It is not uncommon for company founders to bring venture capitalists on board during the start-up phase. The founders often do not contemplate a later exit from “their company”. They want to build up the company in the long term. But this is different with venture capital investors. When they acquire shares, they are thinking about a successful exit later on.
Already when acquiring shares to the company, a later conflict of interest between founders and investors therefore becomes apparent. It is usually reflected in the rules for the sale of shares: One rule serves the existing shareholders (tag-along), the other the investor and his successors (drag-along).
Every change of shareholders entails risks for the remaining shareholders. This is why shareholder agreements normally stipulate restrictions: shareholders may only sell their shares with the consent (of a majority) of the remaining shareholders. However, such a restriction typically does not apply to investors. They want to freely dispose of their shares at the right time.
By using the tag-along right, the existing shareholders may sell their shares as well (at the same economic conditions). This makes sense, because a new shareholder, who has not been chosen by the existing shareholders, may significantly influence the company’s business. This can lead to unpleasant surprises for the existing shareholders, for example when it comes to appointing managing directors. In addition, with a tag-along right, the existing shareholders will participate in the value gain that has been made possible by the investor.

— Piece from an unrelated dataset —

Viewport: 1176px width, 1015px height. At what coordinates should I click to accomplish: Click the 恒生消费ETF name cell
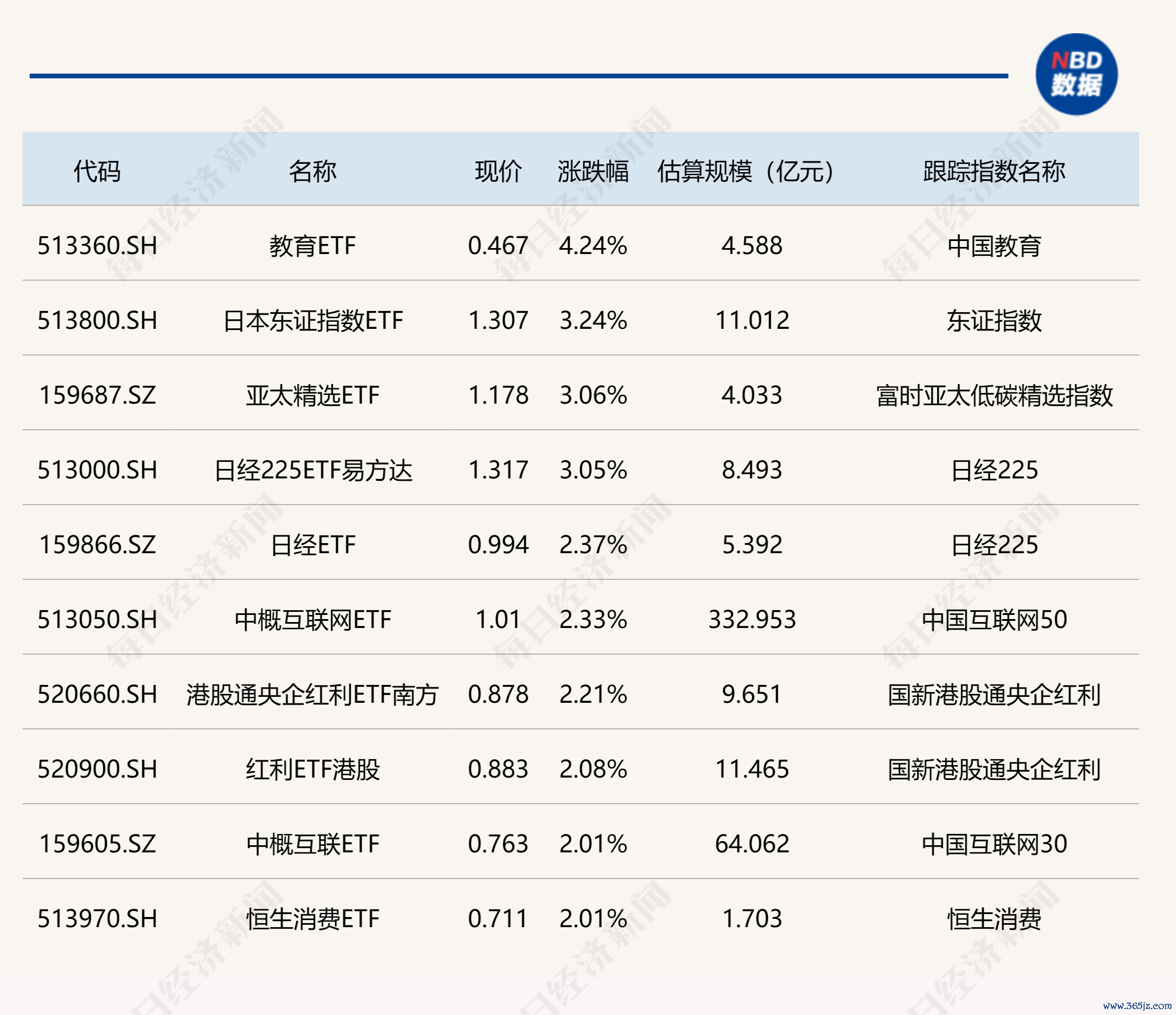click(x=313, y=919)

What happens, however, if the acquirer does not want to take over the additional shares of the existing shareholders? Then either the deal has to be called off or the investor has its way and only its shares are sold. A mediating solution is to allow all shareholders to sell at the same proportionate amount in relation to their existing shares. Another idea is to impose an obligation on the investor to acquire the shares of the existing shareholders.
In contrast, a drag-along clause is rather unpleasant for the existing shareholders. It imposes an obligation to sell. Buyers usually want to acquire certain majorities in the company which allow them to determine the company’s policy. In order to sell to such buyers, the investor will want to oblige the existing shareholders to (partially) sell their shares as well. This is a serious encroachment on the rights of the existing shareholders, who lose their position as shareholders against their will. If drag-along clauses are too aggressive, they may be invalid under applicable law.
But existing shareholders can also protect themselves. They may require that a certain percentage of the existing shareholders need to consent before the co-sale obligation is triggered. They can also shield themselves from low prices for their shares by using company valuation methods as a lower limit. Guarantees and warranties can be limited to the extent customary for the type of transaction. The investor can be made liable for a sale on unfavourable terms. Involving a representative of the existing shareholders in the sales negotiations can ensure transparency and participation.
From the point of view of existing shareholders who accept an “external” investor, a tag-along provision makes sense. The negative effects for investors of such a right of sale can be limited, which however weakens the rights of the existing shareholders.
The drag-along provision is important for investors. It is often a condition for the investment. Since an obligation to sell interferes with shareholders’ rights, existing shareholders should make sure that it is kept within certain bounds.